Namun, tak satu pun dari kedua partai ini menarik kembali menteri-menterinya,
karena diasumsikan bahwa keberadaan para menteri ini merupakan tanggung jawab
pribadinya. Penarikan kembali menteri baru terjadi saat penandatanganan Perjanjian
Renville oleh Amir Sjarifuddin pada tanggal 23 Januari 1948. Sebagai tanda
penolakannya Masyumi menarik empat menterinya dari kabinet sebelum
penandatanganan, sedangkan Partai Nasional Indonesia setekah penandatanganan.
Sikap partai-partai mengenai Perjanjian Meja Bundar agak lebih jelas. Baik
Masyumi maupun PNI mendukung perjanjian itu ketika dilakukan voting pada
sidang pleno KNIP yang keenam tanggal 14 Desember 1949. PKI yang telah
kehilangan banyak pengikut sebagai akibat Pemberontakan Madiun 1948,
menentang perjanjian itu. Karena itu sikap PKI tidak berpengaruh. Begitu pula suara
kelompok-kelompok oposisi yang telah bergabung dengan PKI, seperti Partai Buruh.
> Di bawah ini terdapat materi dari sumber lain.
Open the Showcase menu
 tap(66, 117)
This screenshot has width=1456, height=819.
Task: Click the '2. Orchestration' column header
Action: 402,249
Dapat dikatakan bahwa “Pemberontak Madiun” merupakan titik balik dalam
konstelasi politik di Indonesia. Mulai saat itu, partai-partai seperti PNI dan Masyumi
mendominasi panorama politik Indonesia. Peran mereka ini tercermin dalam KNIP
dan Badan Pekerja.
Dalam masa Orde Baru dengan belajar dari pengalaman Orde Lama lebih berusaha
menekankan pelaksanaan Pancasila secara murni dan konsekuen. Orde Baru berusaha
menciptakan politik dengan format baru. Artinya menggunakan sistem politik yang
lebih sederhana dengan memberi peranan ABRI lewat fungsi sosialnya. Kristalisasi
Parpol Suara yang terdengar dalam MPR sesudah pemilu 1971 menghendaki jumlah
partai diperkecil dan dirombak sehingga partai tidak berorientasi pada ideologi politik,
tetapi pada politik pembangunan. Presiden Suharto juga bersikeras melaksanakan
perombakan tersebut.
Khawatir menghadapi perombakan dari atas, partai-partai yang berhaluan Islam
meleburkan diri dalam partai-partai non Islam berfungsi menjadi Partai Demokrasi
Indonesia (PDI). Dengan demikian semenjak itu di Indonesia hanya terdapat tiga buah
organisasi sosial politik, yaitu PPP, Golkar, dan PDI.